## DIRECTIVE:
Retype every line of the records below word for word, leaving out the pictures.

## DATA SHOWN:
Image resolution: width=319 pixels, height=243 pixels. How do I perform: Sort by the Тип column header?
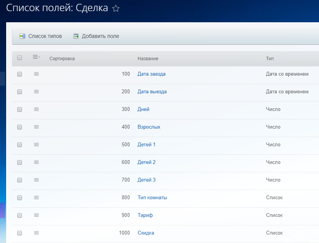[270, 59]
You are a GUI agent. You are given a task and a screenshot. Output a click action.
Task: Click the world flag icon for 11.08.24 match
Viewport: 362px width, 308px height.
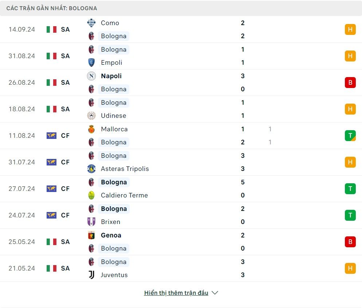(51, 136)
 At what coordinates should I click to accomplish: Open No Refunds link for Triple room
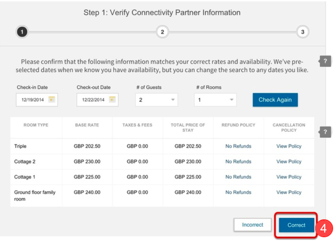tap(238, 146)
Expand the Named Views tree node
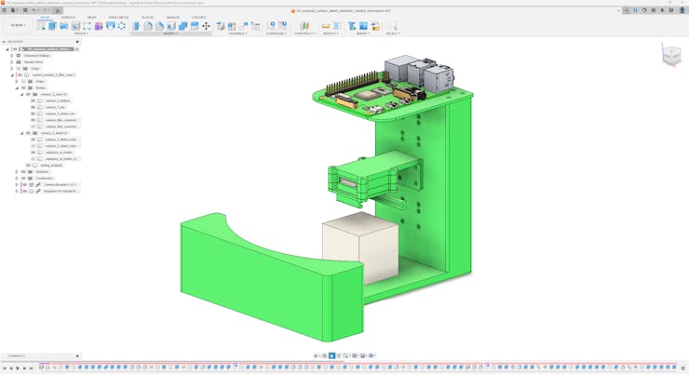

## COMPLETE ANSWER:
Image resolution: width=319 pixels, height=243 pixels. How do I perform: Sort by the Тип column header?
[270, 59]
You are a GUI agent. You are given a task and a screenshot. Output a click action.
Task: Click the world flag icon for 11.08.24 match
Viewport: 362px width, 308px height.
(51, 136)
 At what coordinates should I click to accomplish: Open No Refunds link for Triple room
tap(238, 146)
Expand the Named Views tree node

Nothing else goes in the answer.